Earlier, in opening remarks to a pre-summit meeting, Turkey's foreign minister, Mevlut Cavusoglu, told OIC foreign ministers that the US decision aims to "legitimize Israel's attempt to occupy Jerusalem."
"They expect the Islamic nation to remain silent," he said. "But we will never be silent. This bullying eliminates the possibility of peace and the grounds for shared life. The US' decision is null for us."
Most countries around the world have not recognised Israel's 1967 annexation of east Jerusalem. Under a long- standing international consensus, the fate of the city is to be determined in negotiations.
Iranian President Hassan Rouhani, Lebanon's President Michel Aoun, Jordanian King Abdullah II and top ministers of numerous nations were to attend the gathering in Istanbul.
In an emergency meeting in Cairo last weekend, Arab foreign ministers demanded that the United States rescind Trump's decision to recognise Jerusalem as Israel's capital.
In a resolution long on rhetoric but short on concrete actions, the ministers also called for the UN Security Council to adopt a resolution condemning Trump's decision, but acknowledged that Washington would most likely veto it.

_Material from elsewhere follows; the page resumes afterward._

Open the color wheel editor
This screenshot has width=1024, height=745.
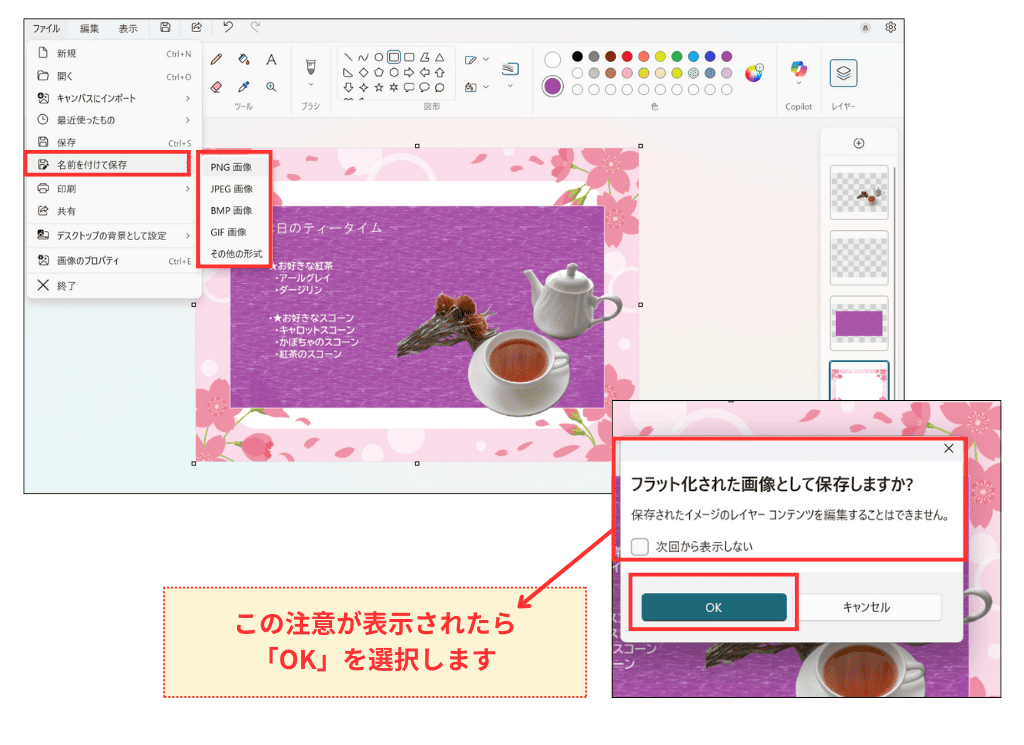pyautogui.click(x=753, y=73)
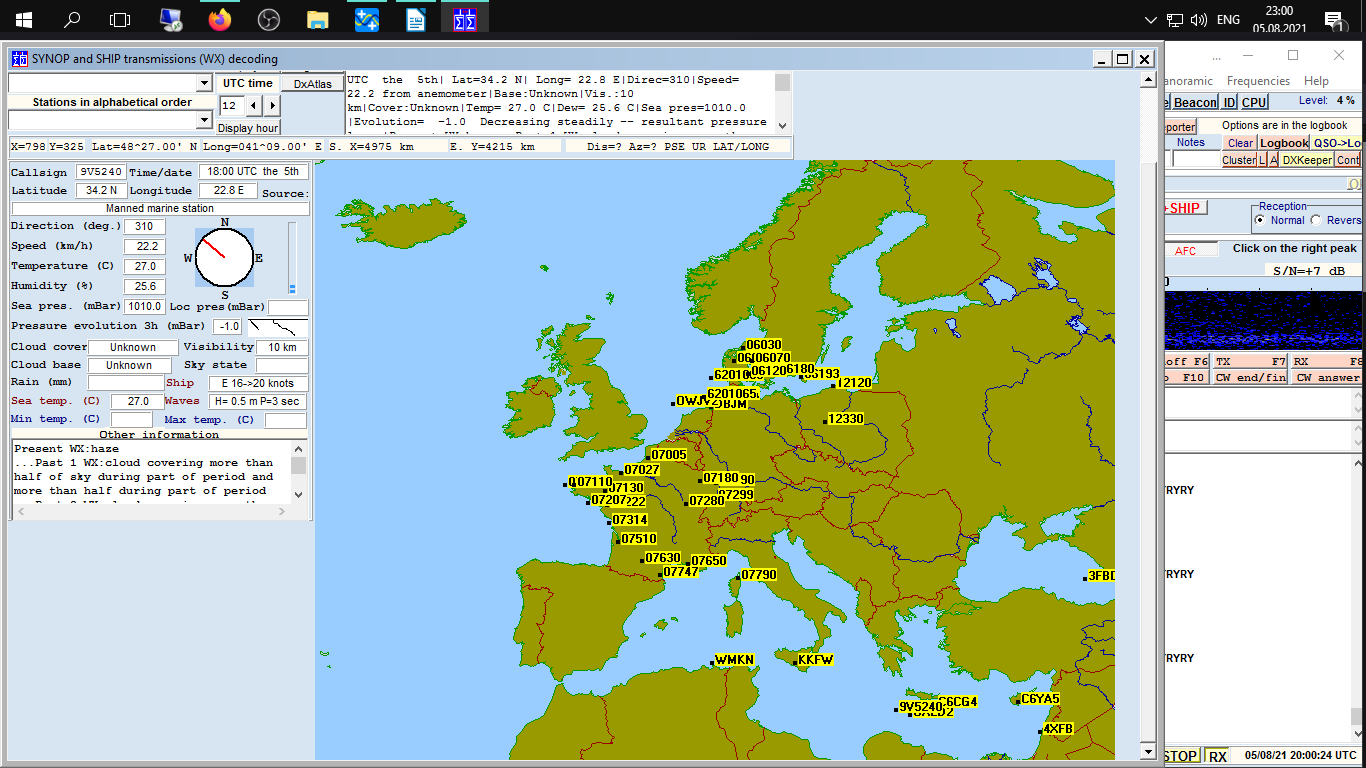
Task: Launch OBS Studio from the taskbar
Action: (x=268, y=19)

Israel has considered Jerusalem its capital since the state's establishment in 1948 and sees the city as the ancient capital of the Jewish people. In the 1967 Mideast war, Israel captured the city's eastern sector and later annexed it in a move that is not recognised internationally.
The Palestinians equally lay claim to Jerusalem and want the eastern part of the city as capital of their future state.
Some 320,000 Palestinians live in that part of the city and Palestinians claim a deep cultural, historical and religious connection to the city.
The Old City, located in east Jerusalem, is home to sites holy to Jews, Christians and Muslims. These include the Western Wall, the holiest site where Jews can pray, and the Al-Aqsa Mosque, Islam's third holiest site.